Phosphorylation of TbACC reduces activity. (A) PF TbACC-myc cells were grown in normal media to the mid-log phase (~3 days). TbACC-myc was immunoprecipitated from lysates and directly treated on-bead with 400 U of Lambda phosphatase (+PPase) or was subjected to mock treatment as a control (No PPase). Phosphatase- and mock-treated TbACC-myc was directly assayed on-bead for ACC activity. Values were first normalized to the no-ATP negative control before averaging was performed. Average values were then expressed relative to that of normal-lipid media. Means ± SEM of results from three independent experiments are shown. *, P ≤ 0.05 (two-tailed Student’s t test). (B) To confirm dephosphorylation, results of phosphatase- and mock-treated TbACC-myc pulldown experiments were resolved by the use of SDS-PAGE and assessed for phosphorylation by phosphoprotein gel staining (upper panel, ACC-p).

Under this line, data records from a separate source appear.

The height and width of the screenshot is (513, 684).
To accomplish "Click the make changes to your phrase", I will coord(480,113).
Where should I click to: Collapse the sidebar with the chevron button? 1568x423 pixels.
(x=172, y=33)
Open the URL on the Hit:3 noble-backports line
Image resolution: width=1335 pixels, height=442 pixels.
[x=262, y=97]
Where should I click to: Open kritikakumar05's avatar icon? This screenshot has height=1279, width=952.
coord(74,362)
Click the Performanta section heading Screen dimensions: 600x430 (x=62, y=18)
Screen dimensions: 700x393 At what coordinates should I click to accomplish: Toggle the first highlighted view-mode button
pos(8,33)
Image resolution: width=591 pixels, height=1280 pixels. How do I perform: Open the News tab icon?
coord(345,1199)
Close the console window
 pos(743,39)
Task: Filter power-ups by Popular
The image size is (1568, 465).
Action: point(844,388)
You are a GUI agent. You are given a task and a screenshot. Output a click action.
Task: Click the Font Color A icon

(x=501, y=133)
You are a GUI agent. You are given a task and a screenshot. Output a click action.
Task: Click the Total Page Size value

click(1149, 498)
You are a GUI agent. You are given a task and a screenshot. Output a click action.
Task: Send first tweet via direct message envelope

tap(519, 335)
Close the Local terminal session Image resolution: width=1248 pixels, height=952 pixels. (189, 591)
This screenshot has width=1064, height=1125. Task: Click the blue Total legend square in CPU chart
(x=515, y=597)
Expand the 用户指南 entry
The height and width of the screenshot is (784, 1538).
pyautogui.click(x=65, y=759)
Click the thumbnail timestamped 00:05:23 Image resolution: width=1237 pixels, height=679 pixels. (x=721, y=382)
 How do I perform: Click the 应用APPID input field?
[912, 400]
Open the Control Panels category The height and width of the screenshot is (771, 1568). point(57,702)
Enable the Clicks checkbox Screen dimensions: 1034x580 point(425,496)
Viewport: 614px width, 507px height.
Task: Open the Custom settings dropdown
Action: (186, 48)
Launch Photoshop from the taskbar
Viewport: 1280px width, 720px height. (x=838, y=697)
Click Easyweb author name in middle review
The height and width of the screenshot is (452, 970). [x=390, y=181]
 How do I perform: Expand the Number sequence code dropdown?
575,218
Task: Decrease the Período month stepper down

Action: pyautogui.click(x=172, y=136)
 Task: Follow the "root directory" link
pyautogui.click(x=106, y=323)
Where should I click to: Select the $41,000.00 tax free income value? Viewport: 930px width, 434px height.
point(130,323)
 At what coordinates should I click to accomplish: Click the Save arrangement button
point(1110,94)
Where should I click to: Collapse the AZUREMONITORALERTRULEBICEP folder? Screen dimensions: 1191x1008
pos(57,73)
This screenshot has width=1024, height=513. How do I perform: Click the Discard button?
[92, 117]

An identically loaded gel was prepared in parallel, transferred to nitrocellulose, and probed for total TbACC by SA-HRP blotting (lower panel, ACC-t). The image was digitally processed to enable better visualization of the bands (see Materials and Methods). This experiment was performed once.

FIG 5

Current model for how environmental lipids modulate TbACC. Environmental lipids activate a kinase signaling pathway that leads to the phosphorylation and inactivation of TbACC. Environmental lipids also increase TbACC protein expression through repression of TbACC mRNA translation and/or stimulation of protein degradation. Lipids may regulate TbACC activity and expression directly or through the action of a lipid sensor. In addition, lipids may coordinately control TbACC protein levels and activity via the same kinase signaling pathway, or TbACC protein and activity may be regulated by distinct mechanisms. FAS, fatty acid synthesis.